Конечно, столь категоричная оценка всего направления вряд ли справедлива. Но доля правды в ней есть: провозгласив психологическую интерпретацию поведенческих актов животных возможной и необходимой, когнитивная этология до сих пор не создала надежных и объективных методов такой интерпретации. Равно как и сколько-нибудь внятной общей теории изучаемых ею процессов.
Резонно спросить: а есть ли вообще какая-то связь между когнитивной этологией и собственно этологией? Или, перефразируя известную шутку, можно сказать, что эти термины соотносятся так же, как обращения «милостивый государь» и «государь»? Найти между ними преемственность в теории, пожалуй, в самом деле нелегко: отдавая ритуальную дань уважения построениям Лоренца и Тинбергена, когнитивные этологи практически не используют их как концептуальную основу для своих конкретных исследований. И это не удивительно: понятия и модели, разработанные для описания и объяснения врожденного поведения, мало что дают (по крайней мере, при применении «в лоб») для понимания поведения пластичного, если и передающегося из поколения в поколение, то не генетически, а путем подражания и научения. И уж тем более – для понимания проявлений интеллекта.

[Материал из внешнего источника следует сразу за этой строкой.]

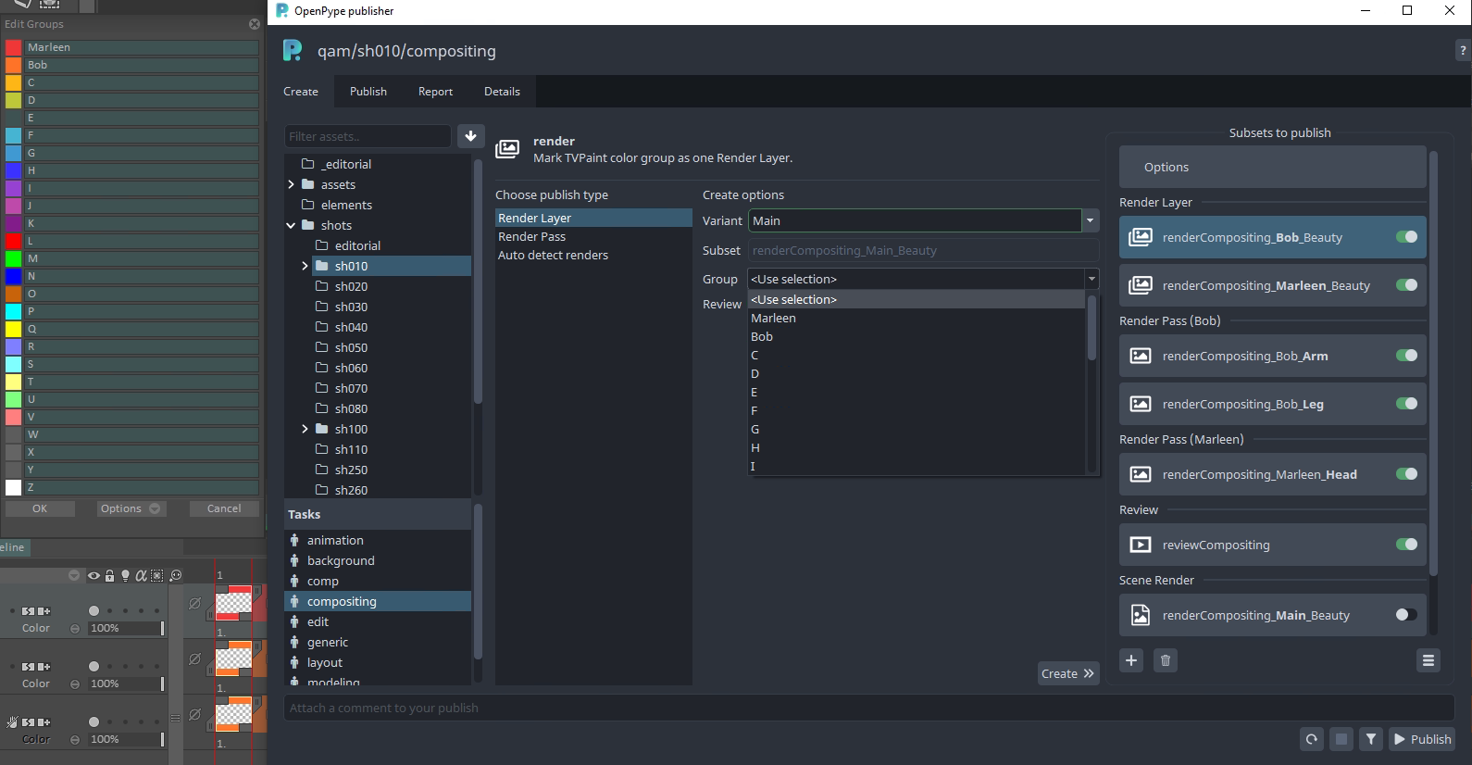
Task: Open the Variant dropdown arrow
Action: click(1090, 220)
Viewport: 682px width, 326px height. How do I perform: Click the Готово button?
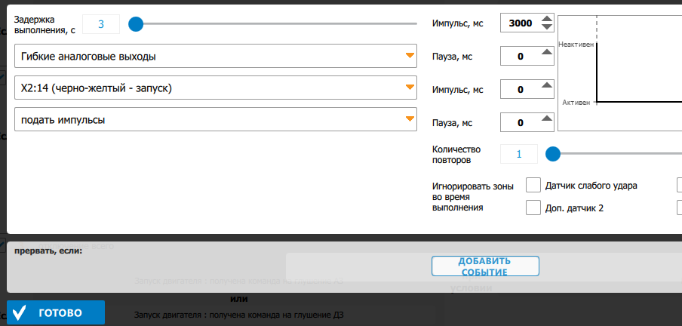56,312
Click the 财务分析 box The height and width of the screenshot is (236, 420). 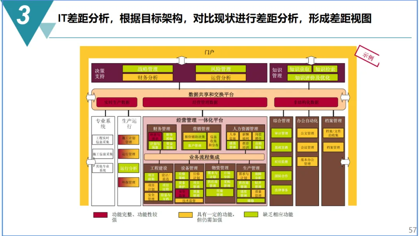pyautogui.click(x=147, y=77)
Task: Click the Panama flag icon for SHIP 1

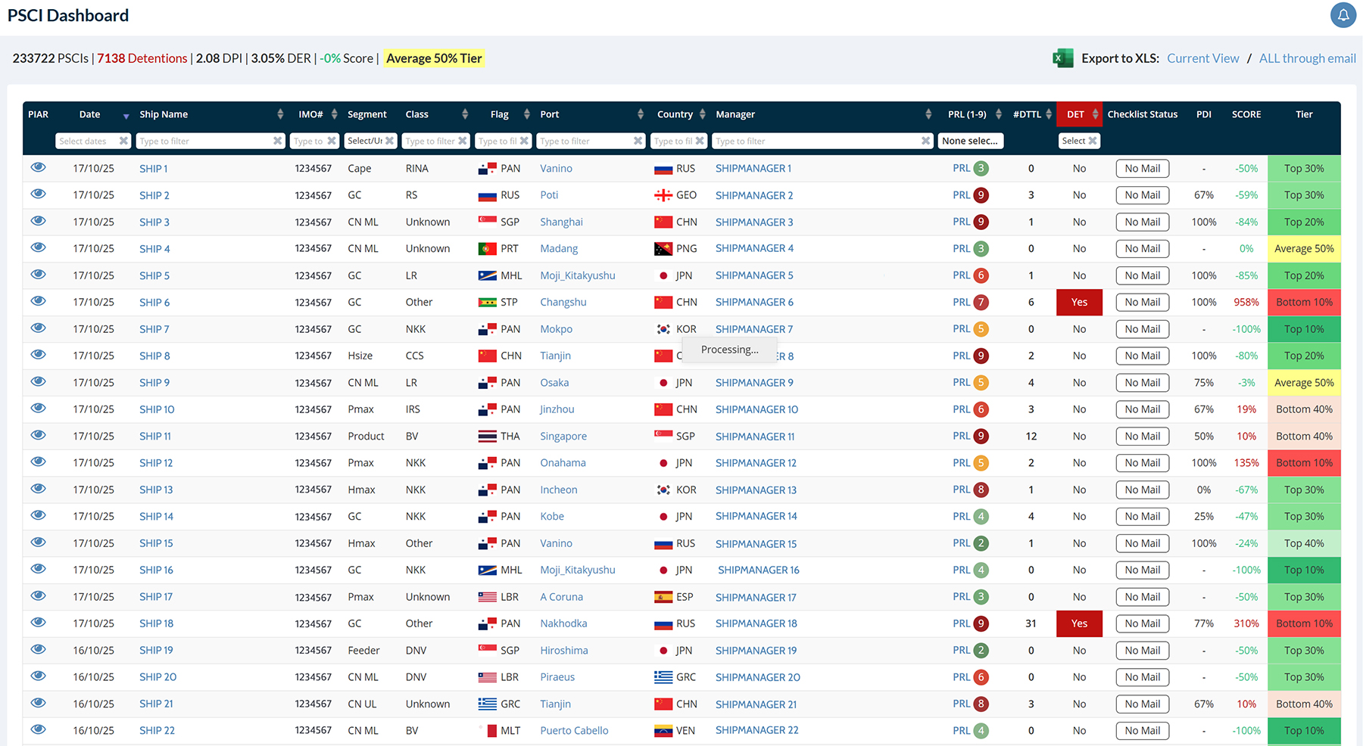Action: pos(487,169)
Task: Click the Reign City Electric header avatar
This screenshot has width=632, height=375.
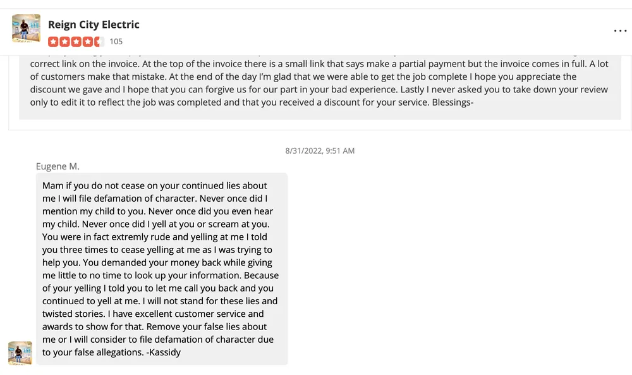Action: coord(26,28)
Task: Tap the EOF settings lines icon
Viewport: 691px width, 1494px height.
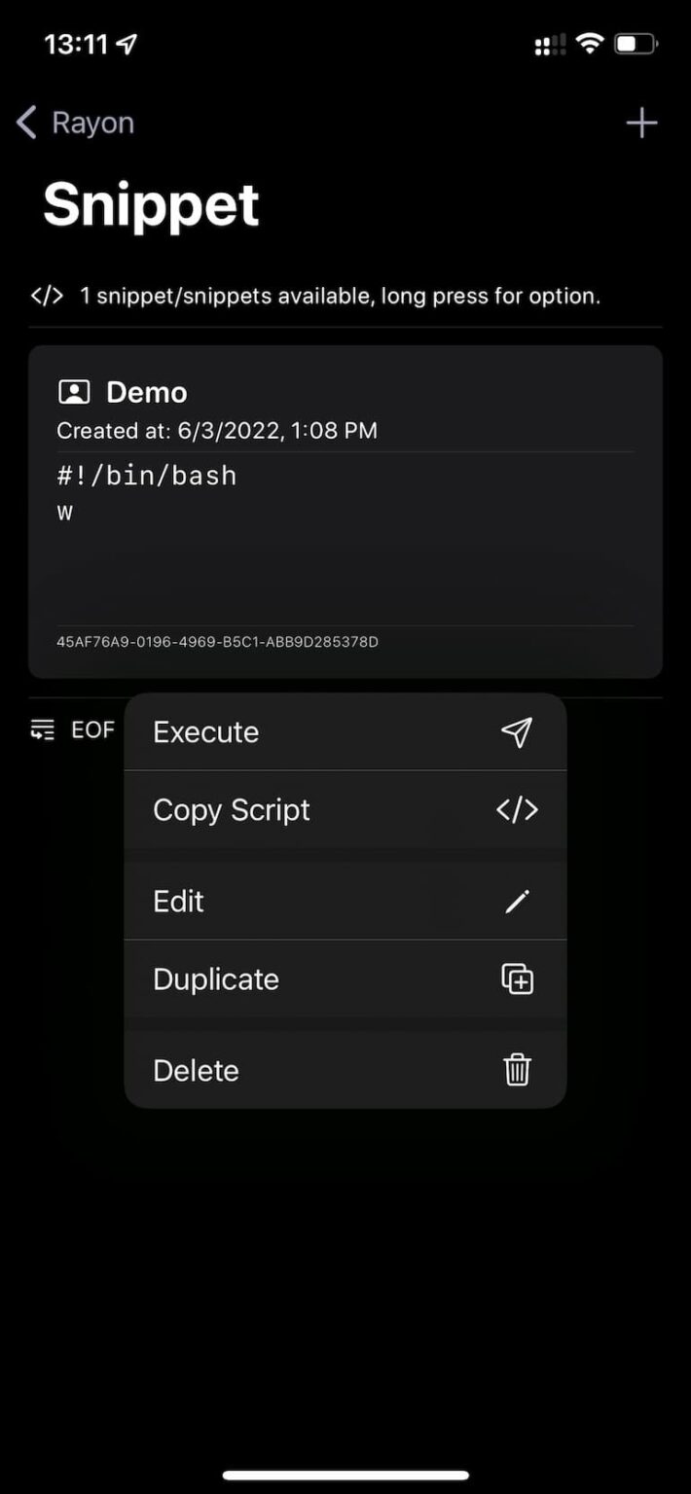Action: (x=41, y=729)
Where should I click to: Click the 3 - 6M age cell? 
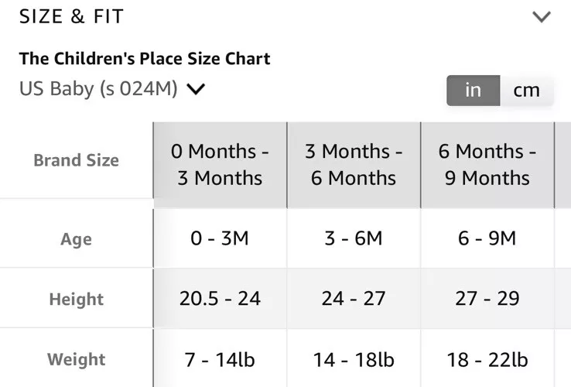pyautogui.click(x=354, y=238)
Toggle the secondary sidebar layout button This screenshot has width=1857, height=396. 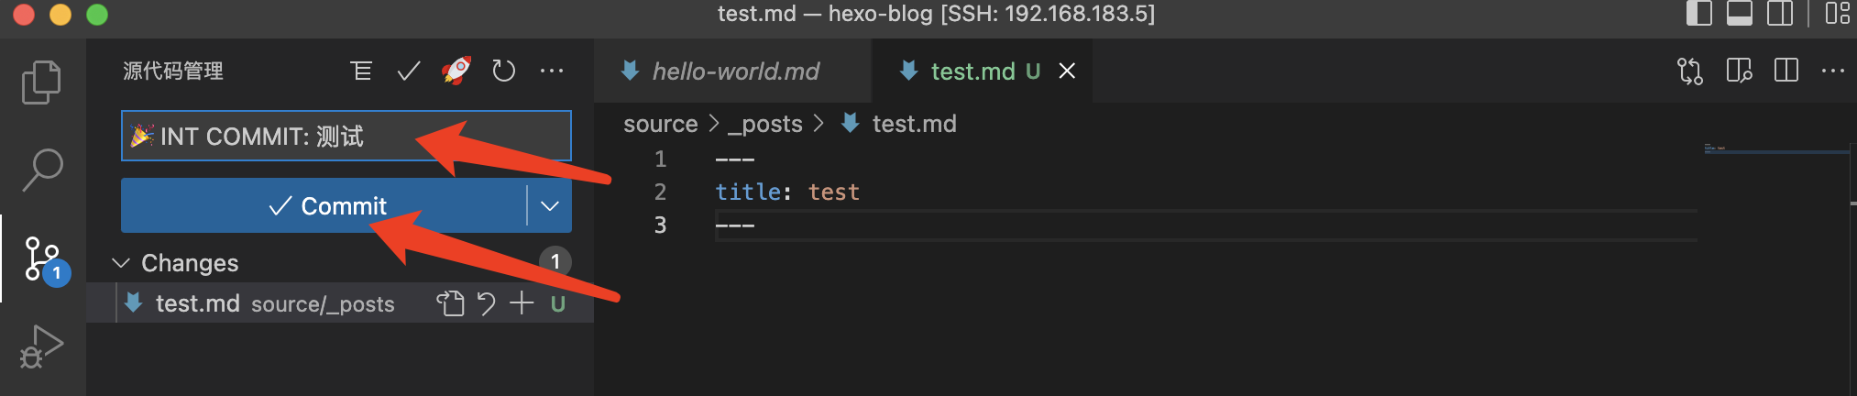tap(1779, 14)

Тем не менее когнитивная этология – не совсем падчерица для этологии. Прежде всего их роднит метод исследования: наблюдение за естественным поведением животного в природе (или в условиях, приближенных к природным) и полевой эксперимент. Нередко то или иное конкретное исследование можно с одинаковым успехом считать как продолжающим традиции классической этологии, так и принадлежащим к этологии когнитивной – особенно в таких областях, как изучение социального поведения, коммуникаций и систем сигналов (как мы помним, именно такие исследования Оскар Хайнрот и обозначил словом «этология»). Разница скорее в фокусе интересов: если в центре внимания классиков были единообразные, повторяющиеся, типичные элементы (позы, характерные движения, крики и т. д.), то современные этологи все чаще работают с индивидуальными, а то и уникальными проявлениями поведения.